**ENTRIES SHOWN**

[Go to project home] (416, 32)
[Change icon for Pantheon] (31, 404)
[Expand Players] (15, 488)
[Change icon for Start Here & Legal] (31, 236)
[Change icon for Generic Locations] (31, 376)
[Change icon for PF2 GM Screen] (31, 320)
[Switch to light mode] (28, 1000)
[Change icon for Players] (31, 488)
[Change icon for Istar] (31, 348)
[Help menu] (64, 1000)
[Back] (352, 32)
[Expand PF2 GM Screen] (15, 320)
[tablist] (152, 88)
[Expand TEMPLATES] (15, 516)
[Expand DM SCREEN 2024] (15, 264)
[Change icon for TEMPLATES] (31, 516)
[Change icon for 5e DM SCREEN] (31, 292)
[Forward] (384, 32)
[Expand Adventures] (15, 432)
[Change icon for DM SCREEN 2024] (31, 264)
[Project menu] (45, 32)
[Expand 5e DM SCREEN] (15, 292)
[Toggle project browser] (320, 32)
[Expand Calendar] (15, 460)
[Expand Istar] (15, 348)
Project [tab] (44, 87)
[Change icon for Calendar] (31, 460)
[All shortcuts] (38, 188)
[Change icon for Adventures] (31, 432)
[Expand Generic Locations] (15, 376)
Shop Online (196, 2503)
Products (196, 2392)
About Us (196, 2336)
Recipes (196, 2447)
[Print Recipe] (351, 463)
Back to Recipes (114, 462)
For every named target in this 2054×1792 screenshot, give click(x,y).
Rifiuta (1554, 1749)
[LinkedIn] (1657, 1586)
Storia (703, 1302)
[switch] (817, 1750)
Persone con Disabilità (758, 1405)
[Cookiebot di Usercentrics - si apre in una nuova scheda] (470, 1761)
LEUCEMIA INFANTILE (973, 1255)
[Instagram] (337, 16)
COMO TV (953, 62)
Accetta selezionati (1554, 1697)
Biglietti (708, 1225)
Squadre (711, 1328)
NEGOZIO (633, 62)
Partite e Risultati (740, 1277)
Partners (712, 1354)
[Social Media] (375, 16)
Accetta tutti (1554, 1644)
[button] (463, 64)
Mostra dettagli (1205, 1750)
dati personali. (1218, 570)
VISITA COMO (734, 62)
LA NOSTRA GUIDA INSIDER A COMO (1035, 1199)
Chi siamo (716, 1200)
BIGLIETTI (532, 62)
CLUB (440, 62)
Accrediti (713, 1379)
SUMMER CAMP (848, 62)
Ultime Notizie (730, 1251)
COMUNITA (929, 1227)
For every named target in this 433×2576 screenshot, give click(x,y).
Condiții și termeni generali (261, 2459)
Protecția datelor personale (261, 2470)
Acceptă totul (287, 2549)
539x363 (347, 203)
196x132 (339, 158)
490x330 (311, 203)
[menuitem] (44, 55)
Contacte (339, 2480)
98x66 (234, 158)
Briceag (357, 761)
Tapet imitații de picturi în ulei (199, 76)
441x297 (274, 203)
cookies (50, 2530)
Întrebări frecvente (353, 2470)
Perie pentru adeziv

**PROBLEM**
Count the lines above that contain the word "Players". Write only the number.

**EXERCISE RESULT**
2